The below-grade rough plumbing in the basement was done in mid-October, and the new water service went in back in mid-December, but the sewer lining was delayed by the city requiring the sewer “tap” to be repaired. That was finally done a couple weeks ago (mid-February), after which they needed to come back out and re-scope the sewer because the city couldn’t locate the first recording. Permit was finally issued yesterday and they “shot the liner” today. Because this —like the rest of the plumbing— was not DIY, I don’t have a ton of pictures of the process. Also it’s underground and there’s not a ton to see, but we’ve done what we could.

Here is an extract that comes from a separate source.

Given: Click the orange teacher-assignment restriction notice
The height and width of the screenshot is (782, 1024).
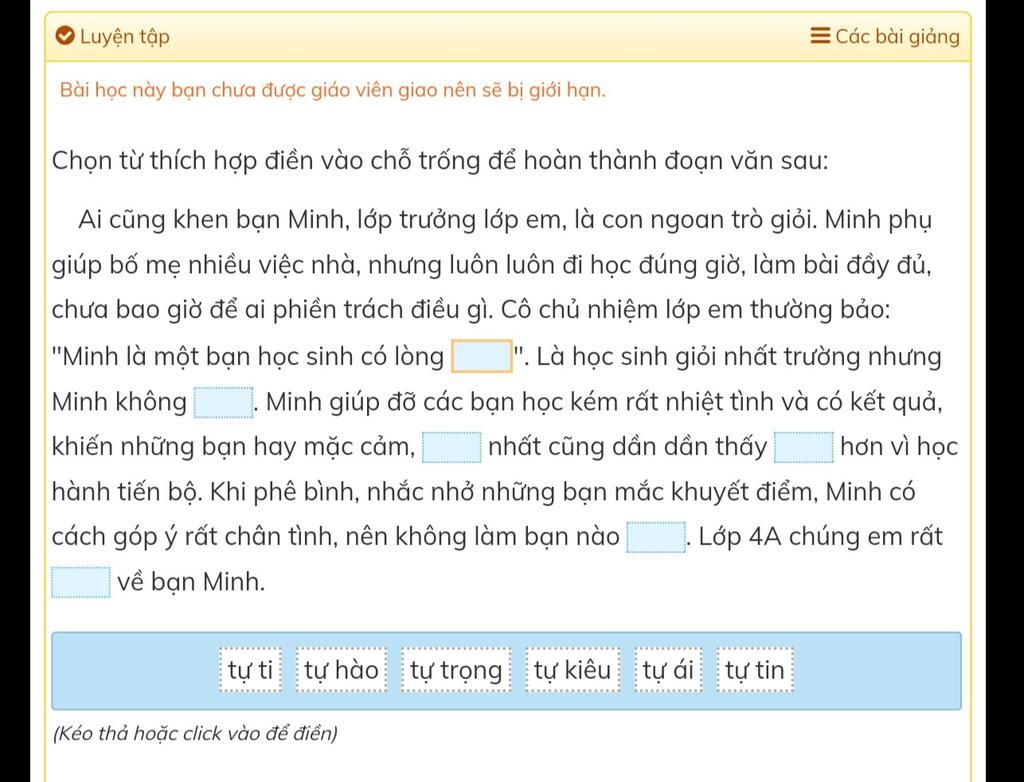Looking at the screenshot, I should [x=332, y=90].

If you’re not clear on what sewer lining is, the short version is they make a new plastic pipe inside our existing clay sewer pipe so that we don’t have to dig everything up and lose the tree in the front yard. At the same time, said tree can’t grow roots into the pipe because it’s seamless all the way out to the sewer under the street. Here’s a video that explains the process:

With this work completed, the plumbers need to come back (possibly tomorrow) and finish the underground work by connecting the newly-lined sewer to a short section of new cast iron pipe (instead of temporary PVC), so we can finally start work on the basement floor.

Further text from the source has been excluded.